Data entries:
=== Section Start ===
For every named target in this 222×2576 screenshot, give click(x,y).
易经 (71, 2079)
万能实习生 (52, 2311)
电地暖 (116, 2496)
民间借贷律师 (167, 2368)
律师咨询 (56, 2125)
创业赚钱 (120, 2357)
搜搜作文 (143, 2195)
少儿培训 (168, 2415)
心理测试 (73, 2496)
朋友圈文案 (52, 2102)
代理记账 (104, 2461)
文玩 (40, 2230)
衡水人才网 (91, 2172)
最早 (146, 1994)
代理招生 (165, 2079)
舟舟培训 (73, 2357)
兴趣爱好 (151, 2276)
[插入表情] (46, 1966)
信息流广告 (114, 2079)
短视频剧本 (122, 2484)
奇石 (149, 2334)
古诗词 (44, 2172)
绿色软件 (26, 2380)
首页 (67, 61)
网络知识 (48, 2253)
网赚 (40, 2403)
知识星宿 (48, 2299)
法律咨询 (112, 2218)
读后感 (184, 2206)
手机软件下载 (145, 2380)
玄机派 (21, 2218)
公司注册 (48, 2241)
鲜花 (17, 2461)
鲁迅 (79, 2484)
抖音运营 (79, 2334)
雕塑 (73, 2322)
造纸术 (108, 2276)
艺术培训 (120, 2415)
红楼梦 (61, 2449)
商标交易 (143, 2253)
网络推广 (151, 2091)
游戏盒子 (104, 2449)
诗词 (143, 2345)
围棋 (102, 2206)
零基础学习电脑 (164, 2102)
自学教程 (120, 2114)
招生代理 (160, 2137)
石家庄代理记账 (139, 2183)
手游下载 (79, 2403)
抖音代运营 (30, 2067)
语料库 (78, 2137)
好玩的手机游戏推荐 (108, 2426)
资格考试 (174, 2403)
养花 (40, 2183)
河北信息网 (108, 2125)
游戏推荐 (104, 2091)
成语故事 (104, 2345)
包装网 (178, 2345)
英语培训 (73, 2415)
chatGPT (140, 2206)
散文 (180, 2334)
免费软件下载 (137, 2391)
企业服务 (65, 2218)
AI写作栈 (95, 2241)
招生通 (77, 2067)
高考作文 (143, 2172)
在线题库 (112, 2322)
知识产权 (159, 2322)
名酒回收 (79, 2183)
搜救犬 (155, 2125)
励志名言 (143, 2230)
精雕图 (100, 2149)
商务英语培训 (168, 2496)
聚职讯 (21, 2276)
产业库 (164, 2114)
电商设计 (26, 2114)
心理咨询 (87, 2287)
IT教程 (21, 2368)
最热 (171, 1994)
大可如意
=== Section End ===
- [Description of the task]
Exactly as they appear above, transcribe the records in full.

- [Answer section]
For every named target in this 222×2576 screenshot, give click(x,y).
易经 (71, 2079)
万能实习生 (52, 2311)
电地暖 (116, 2496)
民间借贷律师 (167, 2368)
律师咨询 (56, 2125)
创业赚钱 (120, 2357)
搜搜作文 (143, 2195)
少儿培训 (168, 2415)
心理测试 (73, 2496)
朋友圈文案 (52, 2102)
代理记账 (104, 2461)
文玩 (40, 2230)
衡水人才网 (91, 2172)
最早 (146, 1994)
代理招生 (165, 2079)
舟舟培训 (73, 2357)
兴趣爱好 (151, 2276)
[插入表情] (46, 1966)
信息流广告 (114, 2079)
短视频剧本 (122, 2484)
奇石 (149, 2334)
古诗词 (44, 2172)
绿色软件 (26, 2380)
首页 (67, 61)
网络知识 (48, 2253)
网赚 (40, 2403)
知识星宿 (48, 2299)
法律咨询 (112, 2218)
读后感 (184, 2206)
手机软件下载 (145, 2380)
玄机派 (21, 2218)
公司注册 (48, 2241)
鲜花 (17, 2461)
鲁迅 (79, 2484)
抖音运营 (79, 2334)
雕塑 (73, 2322)
造纸术 (108, 2276)
艺术培训 (120, 2415)
红楼梦 (61, 2449)
商标交易 (143, 2253)
网络推广 (151, 2091)
游戏盒子 (104, 2449)
诗词 (143, 2345)
围棋 (102, 2206)
零基础学习电脑 (164, 2102)
自学教程 (120, 2114)
招生代理 (160, 2137)
石家庄代理记账 (139, 2183)
手游下载 (79, 2403)
抖音代运营 (30, 2067)
语料库 (78, 2137)
好玩的手机游戏推荐 (108, 2426)
资格考试 (174, 2403)
养花 (40, 2183)
河北信息网 (108, 2125)
游戏推荐 (104, 2091)
成语故事 (104, 2345)
包装网 (178, 2345)
英语培训 (73, 2415)
chatGPT (140, 2206)
散文 (180, 2334)
免费软件下载 (137, 2391)
企业服务 (65, 2218)
AI写作栈 (95, 2241)
招生通 (77, 2067)
高考作文 (143, 2172)
在线题库 (112, 2322)
知识产权 (159, 2322)
名酒回收 (79, 2183)
搜救犬 (155, 2125)
励志名言 (143, 2230)
精雕图 (100, 2149)
商务英语培训 (168, 2496)
聚职讯 (21, 2276)
产业库 (164, 2114)
电商设计 (26, 2114)
心理咨询 (87, 2287)
IT教程 (21, 2368)
最热 (171, 1994)
大可如意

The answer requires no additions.